Below the karyotype ideogram are given the hits from a region on chromosome 21, with one hit expanded to show the alignment of that hit to the MIR model. In the alignment, the model line presents the consensus sequence for aligned states in the model, coloured according to the match line. The PP line represents the posterior probability, or degree of confidence in each aligned residue (for example, with '*' meaning highest confidence, and low numbers indicating low confidence), with corresponding grey scale colouration of the Query sequence.

Relationships

The Relationship tab provides a representation of the similarities between TE entries. Consensus sequences were produced for all models using the HMMER3 tool hmmemit. These sequences were then searched with all models using nhmmer ( and reciprocally with nhmmscan ), with a hit with E-value better than 1e-5 supporting a relationship.

If desired, results can be restricted to sequence similarities to families that belong to ancestor or descendant clades with the 'Related Clades Only' option. Additionally, the results can be expanded to include sequence similarity to uncurated or "raw" data (accessions starting with DR) which are hidden by default.

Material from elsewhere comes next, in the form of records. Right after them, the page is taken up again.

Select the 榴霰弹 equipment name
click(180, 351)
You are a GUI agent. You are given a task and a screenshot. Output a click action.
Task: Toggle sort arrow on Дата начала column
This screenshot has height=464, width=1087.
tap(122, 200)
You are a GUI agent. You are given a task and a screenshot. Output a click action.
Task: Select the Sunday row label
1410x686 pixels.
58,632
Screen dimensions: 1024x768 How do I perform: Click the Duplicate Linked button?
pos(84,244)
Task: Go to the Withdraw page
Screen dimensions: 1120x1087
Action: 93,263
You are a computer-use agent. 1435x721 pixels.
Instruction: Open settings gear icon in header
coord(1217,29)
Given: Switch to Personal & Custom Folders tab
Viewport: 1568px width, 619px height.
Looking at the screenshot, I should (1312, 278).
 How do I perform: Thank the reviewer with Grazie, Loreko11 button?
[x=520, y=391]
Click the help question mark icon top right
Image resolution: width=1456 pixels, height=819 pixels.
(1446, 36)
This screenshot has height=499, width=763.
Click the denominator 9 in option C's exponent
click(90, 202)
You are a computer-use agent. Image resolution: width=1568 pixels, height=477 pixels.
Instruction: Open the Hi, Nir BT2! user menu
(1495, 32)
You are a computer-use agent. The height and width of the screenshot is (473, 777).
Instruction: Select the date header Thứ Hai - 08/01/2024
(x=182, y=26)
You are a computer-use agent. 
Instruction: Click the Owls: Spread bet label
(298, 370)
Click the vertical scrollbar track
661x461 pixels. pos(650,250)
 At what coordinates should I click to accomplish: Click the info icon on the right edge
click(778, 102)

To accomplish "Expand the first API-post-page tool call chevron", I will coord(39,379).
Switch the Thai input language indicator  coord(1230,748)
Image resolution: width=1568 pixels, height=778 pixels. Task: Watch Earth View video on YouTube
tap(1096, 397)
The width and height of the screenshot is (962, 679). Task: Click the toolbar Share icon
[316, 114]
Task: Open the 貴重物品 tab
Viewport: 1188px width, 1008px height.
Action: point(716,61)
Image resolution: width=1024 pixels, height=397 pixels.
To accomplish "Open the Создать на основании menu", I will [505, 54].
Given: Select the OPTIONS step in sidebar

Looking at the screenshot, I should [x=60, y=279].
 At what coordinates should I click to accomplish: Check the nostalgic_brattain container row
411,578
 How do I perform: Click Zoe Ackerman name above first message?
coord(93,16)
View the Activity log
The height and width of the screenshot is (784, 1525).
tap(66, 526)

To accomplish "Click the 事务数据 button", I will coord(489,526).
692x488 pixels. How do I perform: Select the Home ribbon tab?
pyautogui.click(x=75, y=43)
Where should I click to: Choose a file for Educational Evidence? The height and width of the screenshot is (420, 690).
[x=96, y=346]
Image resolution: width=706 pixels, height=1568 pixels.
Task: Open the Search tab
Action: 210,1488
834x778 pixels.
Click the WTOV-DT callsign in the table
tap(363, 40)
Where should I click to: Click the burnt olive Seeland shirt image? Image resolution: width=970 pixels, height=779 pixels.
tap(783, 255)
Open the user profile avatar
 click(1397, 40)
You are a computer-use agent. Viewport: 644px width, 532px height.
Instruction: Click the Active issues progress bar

The image below shows part of the Relationship tab for the Ricksha_c (DF000001061) entry. In this case, Ricksha TE carries part of an ERVL and its LTR, MLT2. Simple glyphs are used to represent these relationships, as well as similarities to other Ricksha Dfam entries. The case of reverse-complement similarity is shown using a purple glyph with inverted orientation. Each glyph is shown with accompanying percent identity between the entry consensus sequences, match e-value, and percent shared coverage (length). The list of related entries can be sorted by any of these fields.

Download

From this tab, you can download the seed alignment, profile HMM, and EMBL- or FASTA-formatted consensus sequence for the family. You can also download the annotations for each genome: (1) matches to this family's profile HMM after removing redundant hits to other models ("Non-redundant"), and (2) matches above the gathering threshold, including those with better scoring matches to other models ("All hits").